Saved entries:

§ §

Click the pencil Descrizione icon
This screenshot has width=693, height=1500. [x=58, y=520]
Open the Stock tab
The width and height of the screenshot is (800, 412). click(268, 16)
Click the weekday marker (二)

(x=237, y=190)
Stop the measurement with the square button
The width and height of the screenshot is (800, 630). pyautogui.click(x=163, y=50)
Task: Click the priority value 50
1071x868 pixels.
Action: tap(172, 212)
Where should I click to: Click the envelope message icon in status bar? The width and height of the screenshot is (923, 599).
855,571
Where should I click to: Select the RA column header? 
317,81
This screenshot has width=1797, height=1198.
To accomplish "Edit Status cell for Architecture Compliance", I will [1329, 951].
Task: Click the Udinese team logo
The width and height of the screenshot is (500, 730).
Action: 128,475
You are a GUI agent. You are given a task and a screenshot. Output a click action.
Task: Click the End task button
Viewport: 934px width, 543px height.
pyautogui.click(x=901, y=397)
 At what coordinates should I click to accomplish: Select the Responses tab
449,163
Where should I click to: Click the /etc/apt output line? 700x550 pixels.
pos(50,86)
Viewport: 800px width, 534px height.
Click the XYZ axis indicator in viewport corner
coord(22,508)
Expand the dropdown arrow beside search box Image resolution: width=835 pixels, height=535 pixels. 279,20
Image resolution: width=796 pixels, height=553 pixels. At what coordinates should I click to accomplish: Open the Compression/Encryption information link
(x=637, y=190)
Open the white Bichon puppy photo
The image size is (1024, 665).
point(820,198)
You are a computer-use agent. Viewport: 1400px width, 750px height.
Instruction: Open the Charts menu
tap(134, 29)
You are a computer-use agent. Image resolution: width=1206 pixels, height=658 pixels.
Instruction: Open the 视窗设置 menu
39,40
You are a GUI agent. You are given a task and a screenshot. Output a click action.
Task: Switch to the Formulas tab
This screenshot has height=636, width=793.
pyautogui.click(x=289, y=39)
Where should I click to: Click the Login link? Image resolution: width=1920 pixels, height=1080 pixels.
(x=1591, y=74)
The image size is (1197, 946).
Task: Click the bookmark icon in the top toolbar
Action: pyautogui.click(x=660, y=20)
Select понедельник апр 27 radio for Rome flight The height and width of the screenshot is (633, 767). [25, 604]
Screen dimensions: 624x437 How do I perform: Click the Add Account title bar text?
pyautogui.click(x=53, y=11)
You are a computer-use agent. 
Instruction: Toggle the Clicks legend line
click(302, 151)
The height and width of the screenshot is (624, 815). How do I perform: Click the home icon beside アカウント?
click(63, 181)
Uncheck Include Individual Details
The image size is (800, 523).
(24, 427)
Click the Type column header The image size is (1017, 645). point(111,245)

§ §

Description of the task:
Please quote the records above exactly, without skipping a line.

Task answer:
Click the pencil Descrizione icon
This screenshot has width=693, height=1500. [x=58, y=520]
Open the Stock tab
The width and height of the screenshot is (800, 412). click(268, 16)
Click the weekday marker (二)

(x=237, y=190)
Stop the measurement with the square button
The width and height of the screenshot is (800, 630). pyautogui.click(x=163, y=50)
Task: Click the priority value 50
1071x868 pixels.
Action: tap(172, 212)
Where should I click to: Click the envelope message icon in status bar? The width and height of the screenshot is (923, 599).
855,571
Where should I click to: Select the RA column header? 
317,81
This screenshot has width=1797, height=1198.
To accomplish "Edit Status cell for Architecture Compliance", I will [1329, 951].
Task: Click the Udinese team logo
The width and height of the screenshot is (500, 730).
Action: 128,475
You are a GUI agent. You are given a task and a screenshot. Output a click action.
Task: Click the End task button
Viewport: 934px width, 543px height.
pyautogui.click(x=901, y=397)
 At what coordinates should I click to accomplish: Select the Responses tab
449,163
Where should I click to: Click the /etc/apt output line? 700x550 pixels.
pos(50,86)
Viewport: 800px width, 534px height.
Click the XYZ axis indicator in viewport corner
coord(22,508)
Expand the dropdown arrow beside search box Image resolution: width=835 pixels, height=535 pixels. 279,20
Image resolution: width=796 pixels, height=553 pixels. At what coordinates should I click to accomplish: Open the Compression/Encryption information link
(x=637, y=190)
Open the white Bichon puppy photo
The image size is (1024, 665).
point(820,198)
You are a computer-use agent. Viewport: 1400px width, 750px height.
Instruction: Open the Charts menu
tap(134, 29)
You are a computer-use agent. Image resolution: width=1206 pixels, height=658 pixels.
Instruction: Open the 视窗设置 menu
39,40
You are a GUI agent. You are given a task and a screenshot. Output a click action.
Task: Switch to the Formulas tab
This screenshot has height=636, width=793.
pyautogui.click(x=289, y=39)
Where should I click to: Click the Login link? Image resolution: width=1920 pixels, height=1080 pixels.
(x=1591, y=74)
The image size is (1197, 946).
Task: Click the bookmark icon in the top toolbar
Action: pyautogui.click(x=660, y=20)
Select понедельник апр 27 radio for Rome flight The height and width of the screenshot is (633, 767). [25, 604]
Screen dimensions: 624x437 How do I perform: Click the Add Account title bar text?
pyautogui.click(x=53, y=11)
You are a computer-use agent. 
Instruction: Toggle the Clicks legend line
click(302, 151)
The height and width of the screenshot is (624, 815). How do I perform: Click the home icon beside アカウント?
click(63, 181)
Uncheck Include Individual Details
The image size is (800, 523).
(24, 427)
Click the Type column header The image size is (1017, 645). point(111,245)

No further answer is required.